All output files are saved to:

./output/survey-writing/YYYY-MM-DD-HHMMSS/

where the timestamp is the start time of the survey generation.

Within this directory, create the following files:

• survey.md — The complete survey manuscript in markdown format, ready for sharing or submission.

• references.bib — A merged BibTeX file containing all cited papers. Each entry should use consistent citation keys in the format FirstAuthorLastNameYear (e.g., Vaswani2017, Dosovitskiy2020, LiuYearofpub2021).

• taxonomy.txt — The ASCII taxonomy tree diagram (extracted from Section 3 of the survey), saved as a standalone text file for quick reference.

• papers/ — A directory containing JSON files with raw search results for each query variation. Files are named query_1.json, query_2.json, etc., with structure:

  {
    "query": "original query string",
    "count": 42,
    "papers": [
      {
        "title": "Paper Title",
        "authors": ["Author 1", "Author 2"],
        "year": 2023,
        "abstract": "...",
        "venue": "NeurIPS",
        "citation_count": 15,
        "doi": "10.1234/example"
      }
    ]
  }
  

Tips

• Scope Management: If the initial topic is extremely broad (e.g., "machine learning", "computer vision"), ask the user to narrow down the scope before beginning. A well-scoped survey covers 50–200 papers; attempting to cover thousands leads to shallow treatment.

• Taxonomy Design: Start by examining recent survey papers in the field (if any exist) to understand standard categorization schemes. Adapt and refine their taxonomies rather than inventing entirely new structures, as this aligns with community conventions.

• Minimum Density: Ensure each leaf category has at least 2 papers. Single-paper categories suggest the taxonomy is over-segmented and should be consolidated.

• Comparison Tables: Include at least one shared benchmark or metric in each comparison table (e.g., ImageNet accuracy, CIFAR-10 error rate). If papers use different benchmarks, create separate comparison tables per benchmark.

• Citation Keys: Use the format FirstAuthorLastNameYear consistently throughout the survey and BibTeX file. For papers with many authors, use only the first author's last name. For papers by organizations without individual authors, use a relevant acronym (e.g., OpenAI2022). Avoid spaces, special characters, and ambiguous abbreviations in citation keys.

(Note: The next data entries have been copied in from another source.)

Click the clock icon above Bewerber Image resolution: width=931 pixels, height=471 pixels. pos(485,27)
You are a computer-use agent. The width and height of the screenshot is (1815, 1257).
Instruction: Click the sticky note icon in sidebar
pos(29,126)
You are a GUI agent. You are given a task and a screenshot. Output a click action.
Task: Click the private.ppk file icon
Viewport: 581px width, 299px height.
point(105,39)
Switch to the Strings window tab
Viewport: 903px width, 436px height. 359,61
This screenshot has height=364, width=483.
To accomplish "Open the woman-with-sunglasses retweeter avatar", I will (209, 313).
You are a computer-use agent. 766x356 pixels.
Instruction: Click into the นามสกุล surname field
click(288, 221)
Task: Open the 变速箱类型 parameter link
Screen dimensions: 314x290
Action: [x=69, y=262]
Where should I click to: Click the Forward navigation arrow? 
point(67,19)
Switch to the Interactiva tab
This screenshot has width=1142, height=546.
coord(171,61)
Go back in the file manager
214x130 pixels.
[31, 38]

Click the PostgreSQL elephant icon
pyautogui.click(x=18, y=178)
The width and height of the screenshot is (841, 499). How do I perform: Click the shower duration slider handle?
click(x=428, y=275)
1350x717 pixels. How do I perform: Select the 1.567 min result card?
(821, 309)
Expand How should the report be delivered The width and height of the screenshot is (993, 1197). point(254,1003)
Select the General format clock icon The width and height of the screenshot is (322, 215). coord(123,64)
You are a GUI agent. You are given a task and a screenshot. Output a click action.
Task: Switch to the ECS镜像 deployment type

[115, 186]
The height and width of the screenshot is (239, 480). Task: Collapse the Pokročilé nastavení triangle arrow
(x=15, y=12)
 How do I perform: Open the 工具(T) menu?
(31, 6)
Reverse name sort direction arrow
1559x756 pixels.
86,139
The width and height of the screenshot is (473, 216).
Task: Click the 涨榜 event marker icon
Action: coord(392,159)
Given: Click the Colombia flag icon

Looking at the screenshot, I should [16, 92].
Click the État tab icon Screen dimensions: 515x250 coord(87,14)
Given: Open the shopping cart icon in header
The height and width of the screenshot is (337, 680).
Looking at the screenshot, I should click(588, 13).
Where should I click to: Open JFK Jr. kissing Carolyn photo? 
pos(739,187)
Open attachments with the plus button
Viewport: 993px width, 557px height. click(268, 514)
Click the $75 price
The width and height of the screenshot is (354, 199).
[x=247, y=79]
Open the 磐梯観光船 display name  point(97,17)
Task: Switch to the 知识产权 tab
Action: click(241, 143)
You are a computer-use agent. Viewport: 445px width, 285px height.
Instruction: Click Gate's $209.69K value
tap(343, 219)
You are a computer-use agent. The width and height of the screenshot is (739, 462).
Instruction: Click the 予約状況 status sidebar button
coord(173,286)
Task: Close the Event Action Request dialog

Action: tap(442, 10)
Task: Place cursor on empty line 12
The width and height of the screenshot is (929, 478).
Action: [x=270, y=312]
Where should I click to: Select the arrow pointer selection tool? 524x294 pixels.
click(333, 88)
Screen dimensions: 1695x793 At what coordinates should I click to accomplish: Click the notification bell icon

• Section Depth: Aim for a balanced structure: 3–6 top-level categories with 2–4 sub-categories each. If the breakdown results in very shallow or very deep trees, adjust to achieve clarity.

• Cross-References: Within the survey text, explicitly cross-reference related work in other sections. For example: "As discussed in Section 5.2, surrogate-based methods often struggle with generalization across domains (see comparison in Section N)."

• Iterative Refinement: The first draft of the taxonomy may need adjustment after reading abstracts. Be prepared to re-organize if a category is over- or under-represented.